Mas o pior de tudo é que, como o serviço é baseado em geolocalização, com o auxílio de uma VPN, é possível burlar este sistema. Contudo, devo admitir que, na maioria dos casos, acabou por diminuir a pirataria no país, afinal de contas, ter que pagar cerca de 4.410 reais por download ilegal é um bom incentivo, correto?

Agindo desta forma, a GEMA chegou a bloquear algo em torno de 61,5% dos 1.000 videoclipes mais exibidos do YouTube na Alemanha. E é claro que o Google teve que intervir para que o serviço não fosse descontinuado no país. Assim, em outubro de 2016, as duas empresas entraram em um acordo em relação aos termos de uso dos vídeos protegidos pela GEMA, o preço deste acordo nunca foi divulgado. Contudo, outras plataformas – menores em sua maioria – possivelmente ainda sofrem com este tipo de bloqueio.

Pegando o exemplo da Alemanha, percebemos que tudo é uma questão de “acordos”. É claro que a União Europeia quer que Google e Facebook passem a ter mais responsabilidades sobre as suas plataformas e, quem sabe, realizar acordos comerciais com empresas que hoje se veem afetadas e negligenciadas pelo conteúdo que vagueia nestes dois grandes canais. A questão é o que acontecerá com as pequenas e médias companhias? De acordo com o texto dos Artigos 15 e 17, as regras serão mais brandas, contudo, não estabelece claramente quão brandas serão.

Por fim, um movimento positivo que vem sendo analisado por alguns ativistas alemães em relação à aprovação da Diretiva de Direitos Autorais da EU é que, apesar da forma como foi criada, estamos estabelecendo um diálogo e uma discussão maior sobre a atuação das grandes empresas de tecnologia no continente europeu (e no mundo), bem como promovendo a alfabetização midiática.

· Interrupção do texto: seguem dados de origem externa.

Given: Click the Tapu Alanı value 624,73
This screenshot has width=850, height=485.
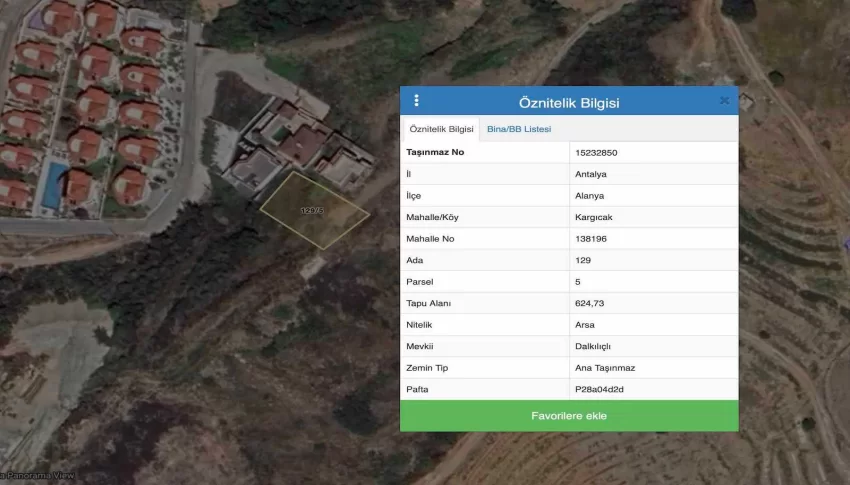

Em entrevista ao canal ZDF, o sociólogo Volker Grassmuck falou um pouco sobre a importância dos criadores de conteúdo estarem comprometidos com seus interesses econômicos para além do lobby do Google: “os usuários do YouTube ainda não têm um sindicato, apenas alguns votos individuais em seus canais. Eles agora estão descobrindo a rua para expressar suas opiniões.”

Com a aprovação do projeto, precisamos parar de pontuar que a lei de direitos autorais vai acabar com a Internet, pois é importante que comecemos a encontrar soluções para que isso não aconteça e encarar que essa será nossa realidade daqui para frente. Assim como aconteceu com o caso da GEMA, na Alemanha, o Google sabe como superar desafios através de acordos, mas e nós?